© The Guardian
I'm fully aware that Covid and vaccines are no longer really the current thing, indeed, they've been superseded by at least three or four newer and more flashy current things. The Queen died, there's inflation and economic misery, possible energy shortages and power cuts, Amazon has turned Tolkien into a wraith which stalks our cultural space, haunting us with what it once was, and migrants are literally swimming into Dover as I write.
Indeed, among my peer-group in Dissident Right content creation, I'm still wearing flares and massive collars while they've all moved on to punk.
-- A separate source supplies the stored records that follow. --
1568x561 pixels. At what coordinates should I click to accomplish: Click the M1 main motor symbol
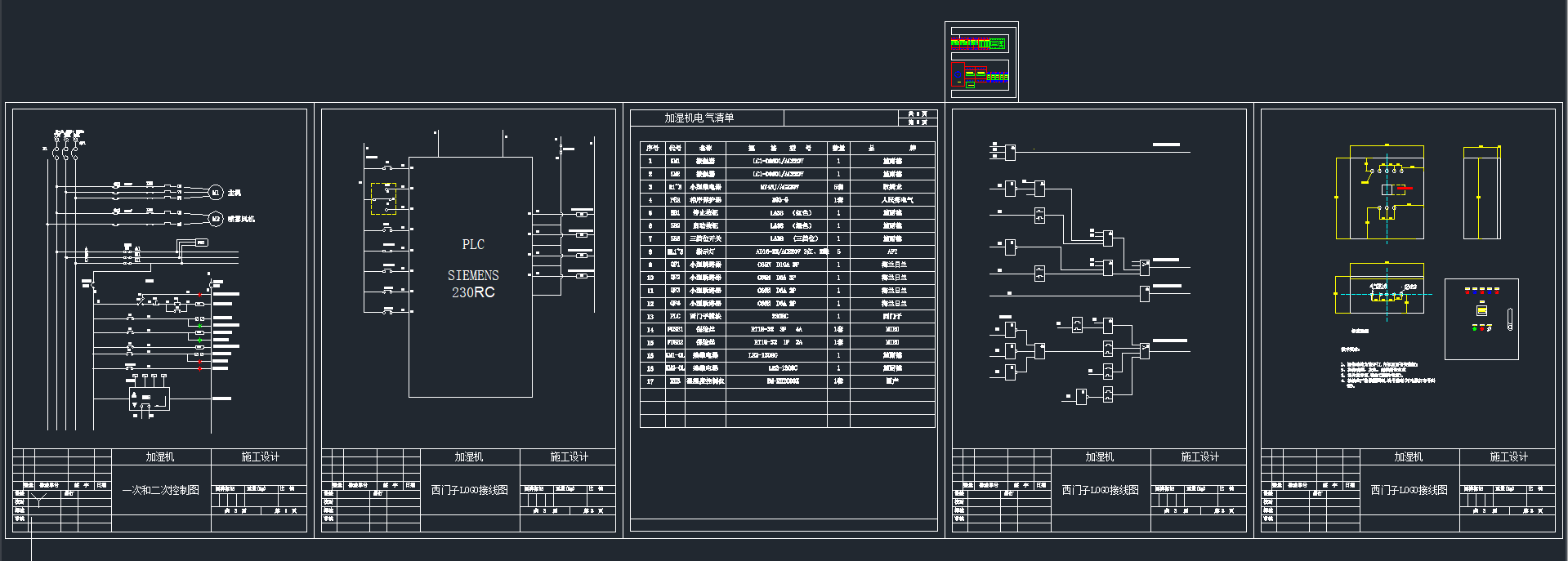point(216,193)
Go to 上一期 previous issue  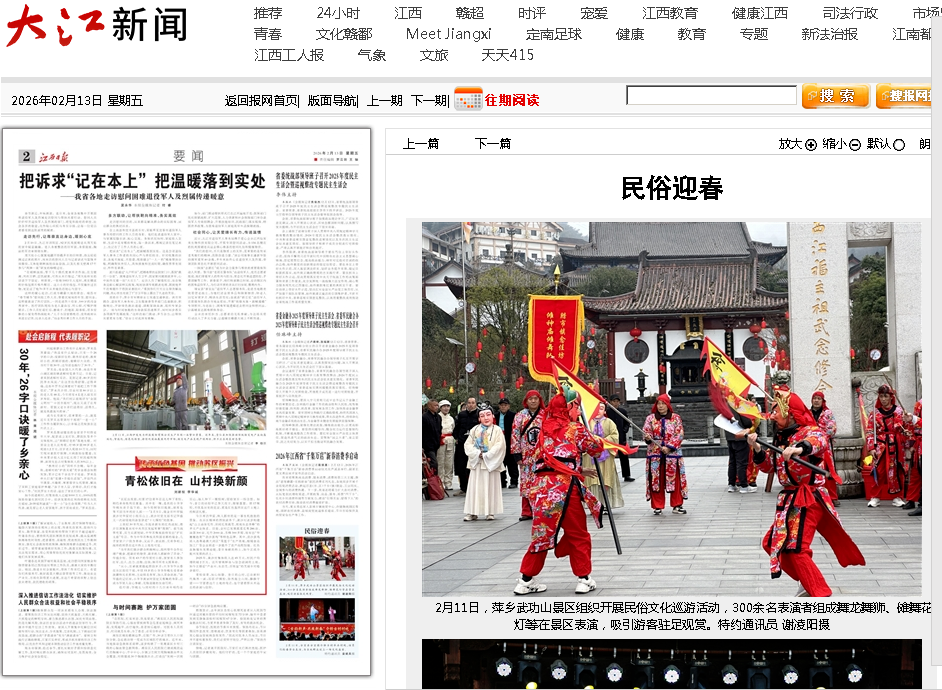coord(384,100)
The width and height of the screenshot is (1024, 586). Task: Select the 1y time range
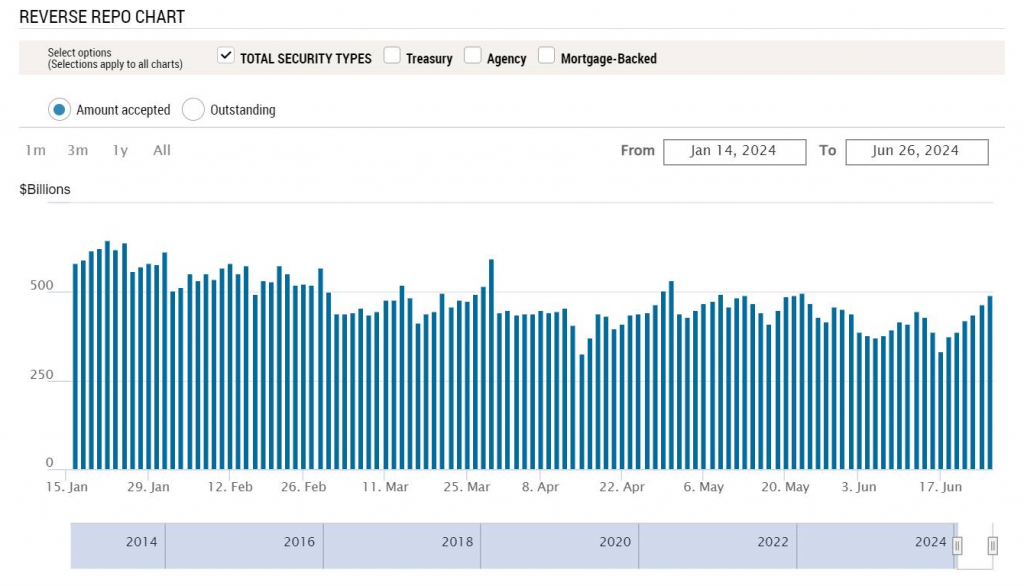(x=120, y=150)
However, I genuinely believe that a crime of gargantuan proportions was committed against the people of the earth, my country and my family. I'm certainly not alone in feeling this and a crime does not stop being a crime because more spanners have been thrown into the machinery of the discourse.
A huge swathe of the public know that ''something isn't right''. In a recent
video, Andy Nowicki spoke of the aesthetics of ''High Strangeness'' wherein we see,
we know, that the picture on the wall is hanging lopsided, but it is demanded of us that we believe it is straight.
The Guardian is here to tell you that the crooked picture is actually straight.
The author of the article in question, Devi Sridhar, is not an investigative journalist, but a technocrat. Sridhar's Wikipedia
page is basically just a list of ''Global Governance'' institutions and NGO's, Sridhar has spent her career jumping from one to another. They're all there; Gates, Chatham House, The WEF, The WHO.
Any pretence of objectivity has long since taken a walk. This isn't even a corrupt journalist who's had their mortgage paid for,
the foot-soldiers of the Technocracy simply write the articles themselves.